--- Information provided Enclosed Below ---

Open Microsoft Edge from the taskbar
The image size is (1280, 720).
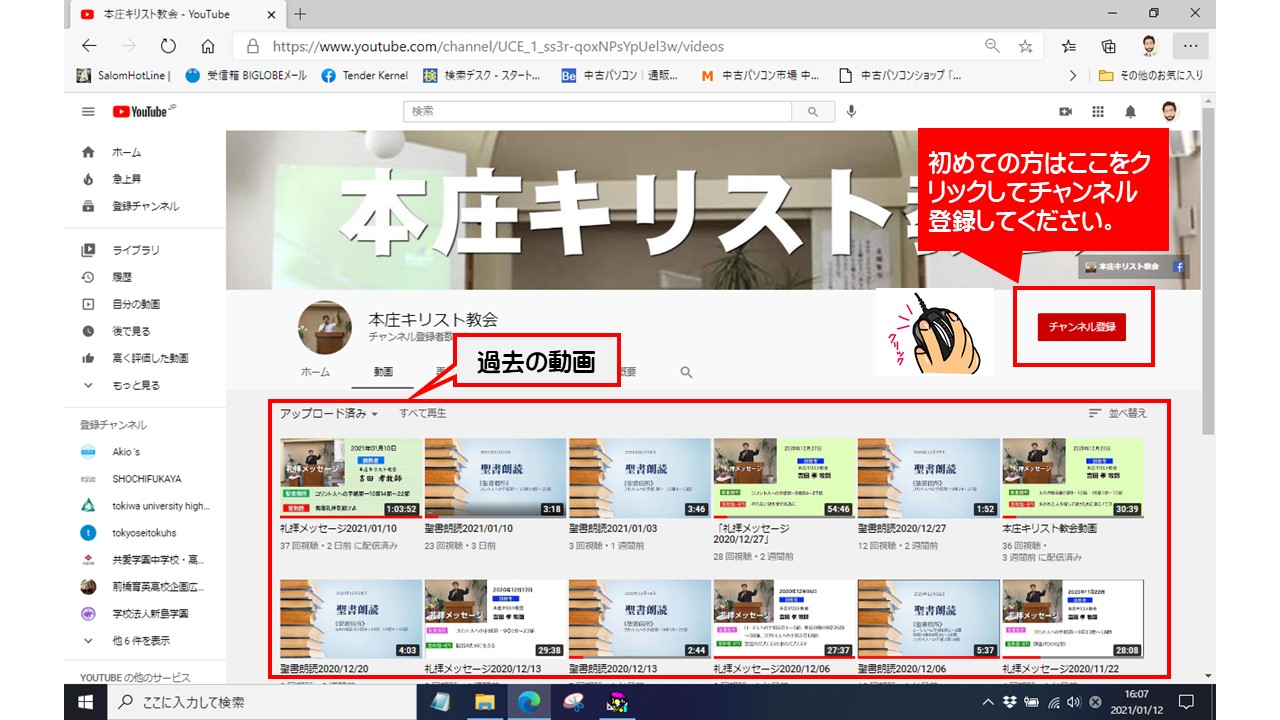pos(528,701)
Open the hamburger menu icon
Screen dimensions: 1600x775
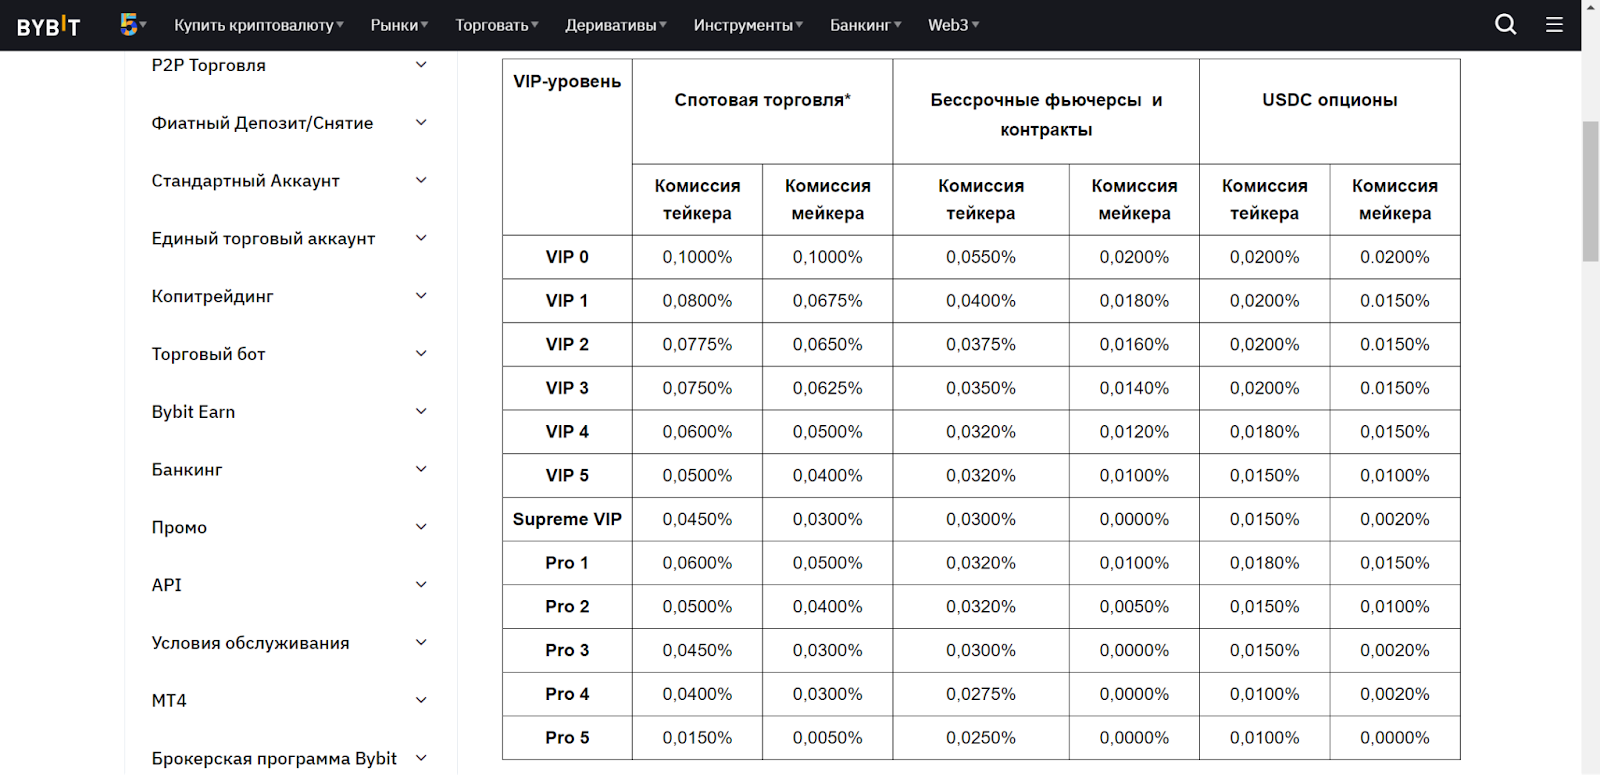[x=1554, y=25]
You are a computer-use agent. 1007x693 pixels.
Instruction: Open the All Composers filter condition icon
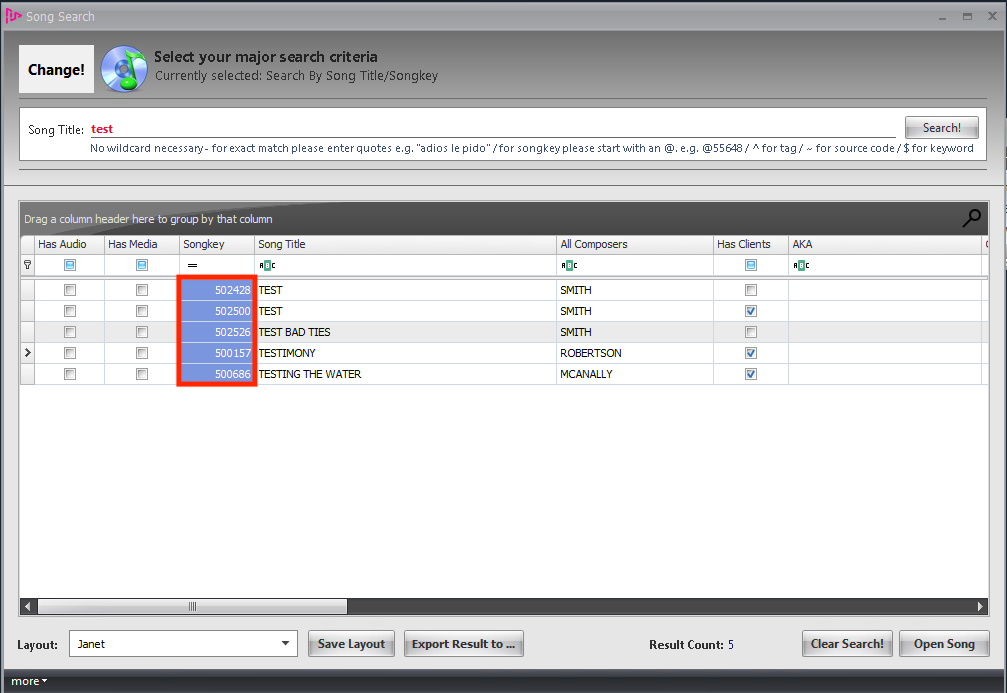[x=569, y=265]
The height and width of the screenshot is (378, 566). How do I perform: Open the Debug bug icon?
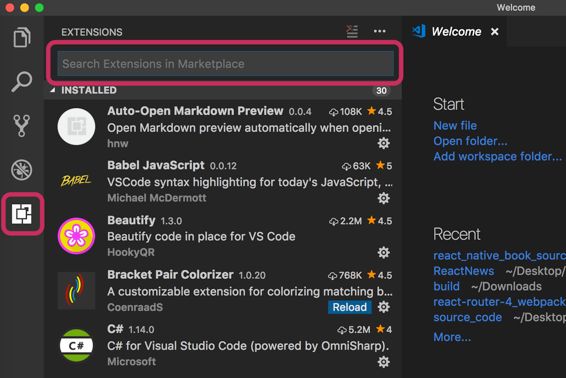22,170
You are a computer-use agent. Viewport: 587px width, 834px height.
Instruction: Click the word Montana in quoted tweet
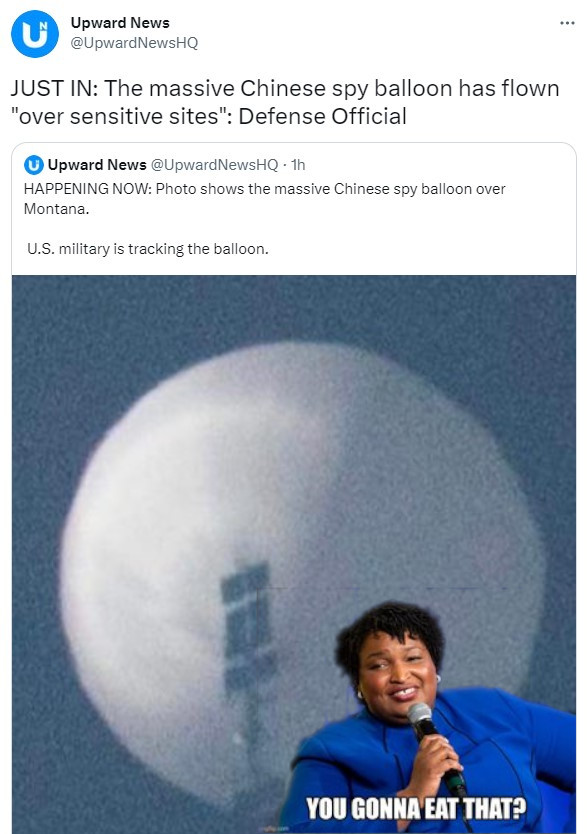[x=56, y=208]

--- End of Enclosed Information provided ---
--- Information provided Enclosed Below ---

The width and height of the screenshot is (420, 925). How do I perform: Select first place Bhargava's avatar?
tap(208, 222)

--- End of Enclosed Information provided ---
--- Information provided Enclosed Below ---

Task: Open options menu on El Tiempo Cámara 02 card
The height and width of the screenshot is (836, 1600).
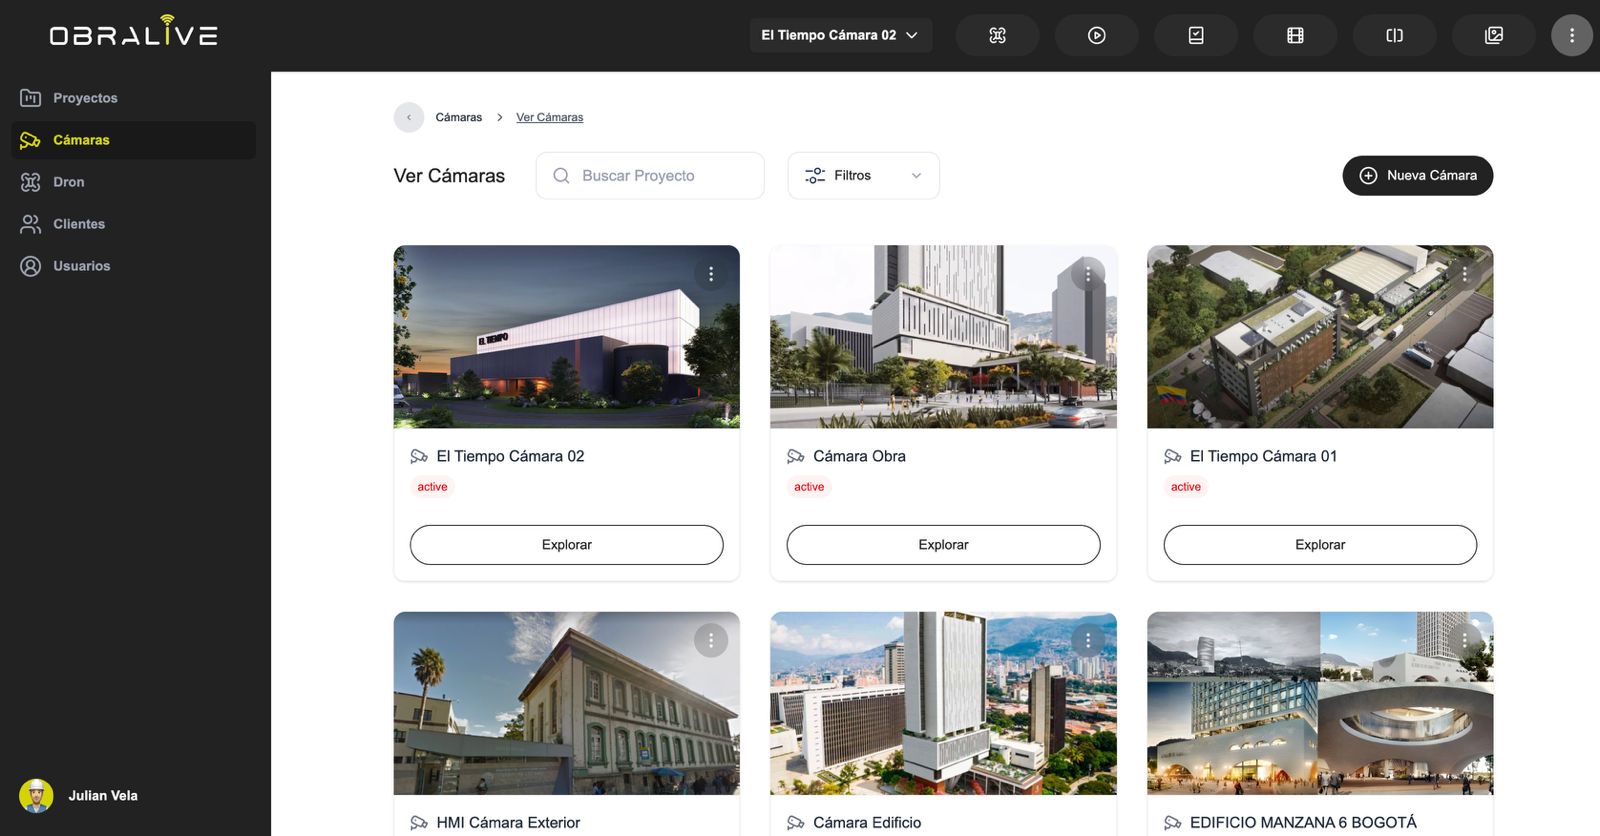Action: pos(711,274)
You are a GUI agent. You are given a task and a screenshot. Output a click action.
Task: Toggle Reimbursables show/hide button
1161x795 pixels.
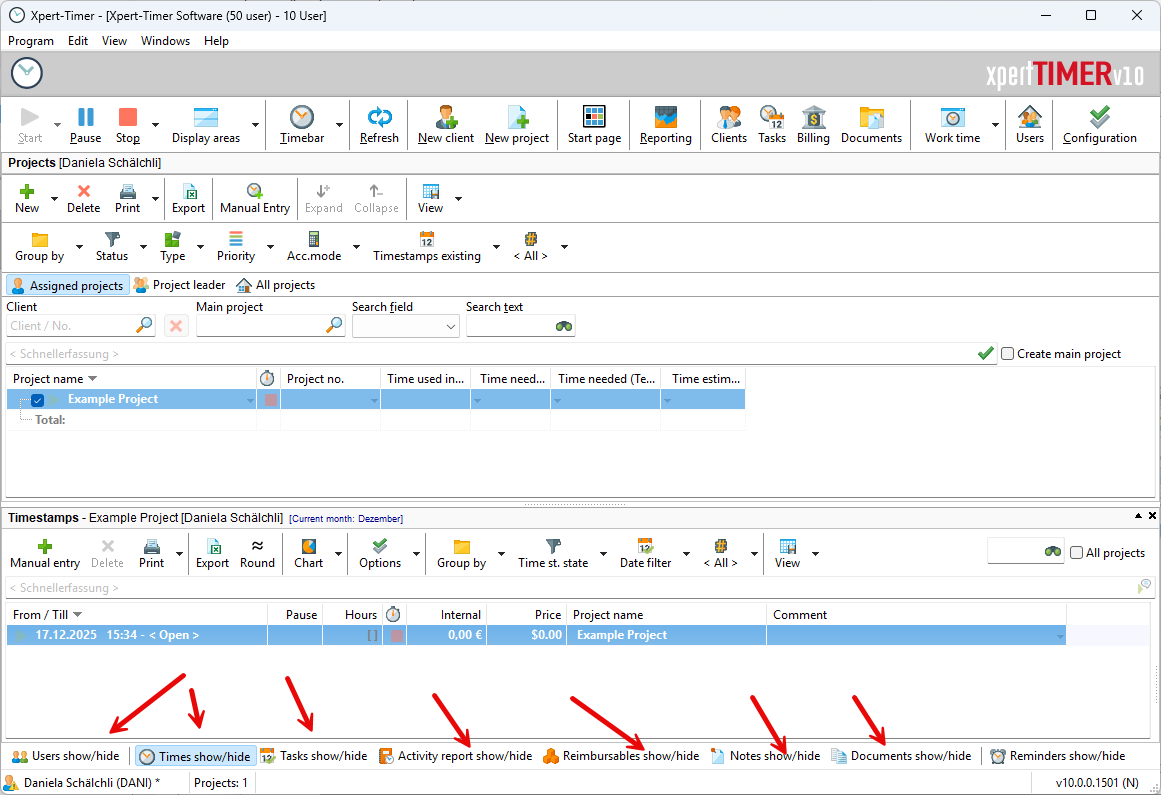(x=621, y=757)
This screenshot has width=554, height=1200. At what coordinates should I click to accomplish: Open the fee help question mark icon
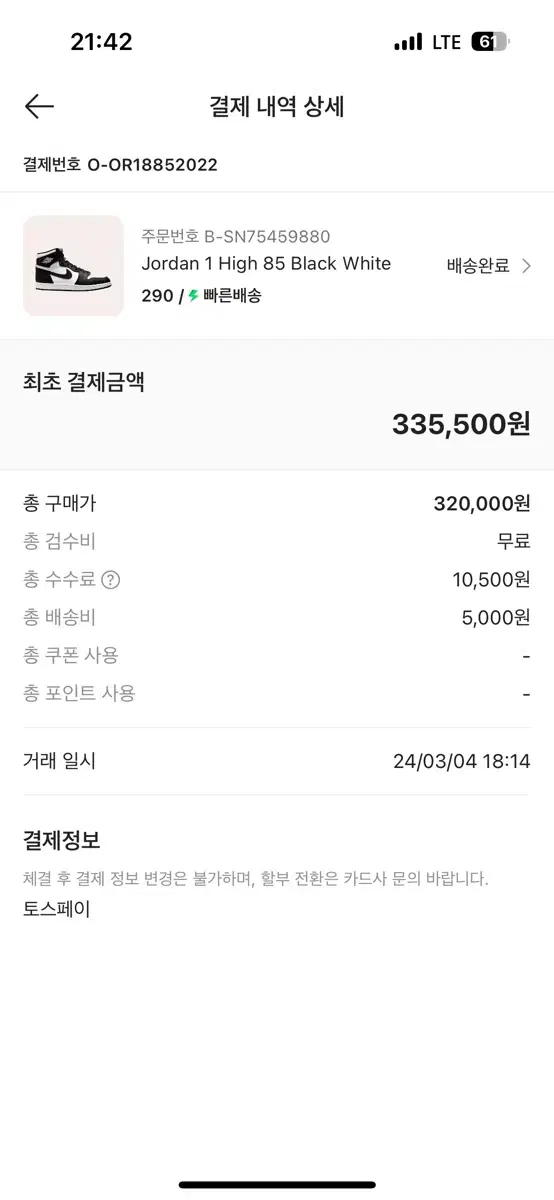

--- End of Enclosed Information provided ---

Work instructions:
Scan the entries for lines holding the string "agent", then copy every one of them.

Expected answer:
You are a computer-use agent. 1007x693 pixels.
You are a computer-use agent. Viewport: 587px width, 834px height.
You are a GUI agent. You are given a task and a screenshot. Output a click action.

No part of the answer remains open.